» DIRECTIONS FOR THIS TASK:
Each line of the material below that holds the word "pixel" needs to be copied.

» SOURCE MATERIAL:

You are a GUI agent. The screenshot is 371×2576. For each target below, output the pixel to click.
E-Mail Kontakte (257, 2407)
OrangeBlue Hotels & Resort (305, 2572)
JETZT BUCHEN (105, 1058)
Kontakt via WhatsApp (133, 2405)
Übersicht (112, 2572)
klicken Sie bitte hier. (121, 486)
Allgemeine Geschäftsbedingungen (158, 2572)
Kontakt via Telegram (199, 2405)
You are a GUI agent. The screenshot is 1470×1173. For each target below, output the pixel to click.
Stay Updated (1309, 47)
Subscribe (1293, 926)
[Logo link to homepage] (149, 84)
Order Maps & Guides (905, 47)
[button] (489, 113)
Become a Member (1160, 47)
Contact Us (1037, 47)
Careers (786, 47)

==

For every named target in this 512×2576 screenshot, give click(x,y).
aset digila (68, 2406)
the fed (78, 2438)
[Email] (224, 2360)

» TASK ANSWER:
You are a GUI agent. The screenshot is 371×2576. For each target below, output the pixel to click.
You are a GUI agent. The screenshot is 1470×1173. For each target below, output the pixel to click.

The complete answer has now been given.